Ngada

SEJUMLAH LANGKAH DILAKUKAN DINAS PMDP3A NGADA UNTUK KORBAN KASUS KEKERASAN

Bagikan

DINASKOMINFO.NGADA – Dinas Pemberdayaan Masyarakat Desa (PMD) Pemberdayaan Perempuan & Perlindungan Anak (P3A) Kabupaten Ngada melakukan sejumlah langkah untuk menangani kasus kekerasan seksual maupun fisik. Hal ini disampaikan oleh Kepala Bidang Pemberdayaan Perempuan dan Perlindungan Anak, Ina Kadu, saat ditemui di ruang kerjanya, Rabu (22/09/2021).

Menurutnya sejumlah langkah yang dilakukan seperti penjangkauan ke rumah korban dan memfasilitasi korban hingga ke tingkat pengadilan. Sedangkan untuk beberapa kasus tertentu, korban diamankan di rumah aman.

“Angka kasus kekerasan baik fisik, perempuan dan anak sejak januari 2021 berjumlah 11 orang terdiri dari 1 kasus kekerasan fisik dan 10 kasus kekerasan seksual”, ungkapnya.

Adapun di Kabupaten Ngada terdapat tahanan anak yang berjumlah 2 orang.
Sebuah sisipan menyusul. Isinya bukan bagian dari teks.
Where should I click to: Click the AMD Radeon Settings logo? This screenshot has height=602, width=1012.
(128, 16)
Menurutnya, untuk pemenuhan haknya sebagai anak, mereka melibatkan tahanan anak dalam beberapa kegiatan seperti kursus yang diadakan oleh Dinas Tenaga Kerja dan Transmigrasi (Nakertrans) Kabupaten Ngada tahun 2019.

“Mereka juga pernah mengikuti pelatihan meubel kayu dan bambu tetapi karena adanya refocusing anggaran sehingga dana untuk melaksanakan kegiatan seperti kursus dan lainnya dialihkan”, ungkapnya.
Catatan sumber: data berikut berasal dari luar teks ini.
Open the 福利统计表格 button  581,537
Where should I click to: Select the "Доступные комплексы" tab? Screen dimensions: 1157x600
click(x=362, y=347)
Beliau menambahkan, pada tahun 2018 lalu, tahanan anak juga mendapatkan pendidikan seperti siswa/siswi lain pada umunnya yakni dengan sistem mengikuti pelajaran ke sekolah.

“Pada saat jam sekolah yang bersangkutan ke sekolah seperti biasa dan saat jam pulang, dia kembali ke lapas”, tutupnya.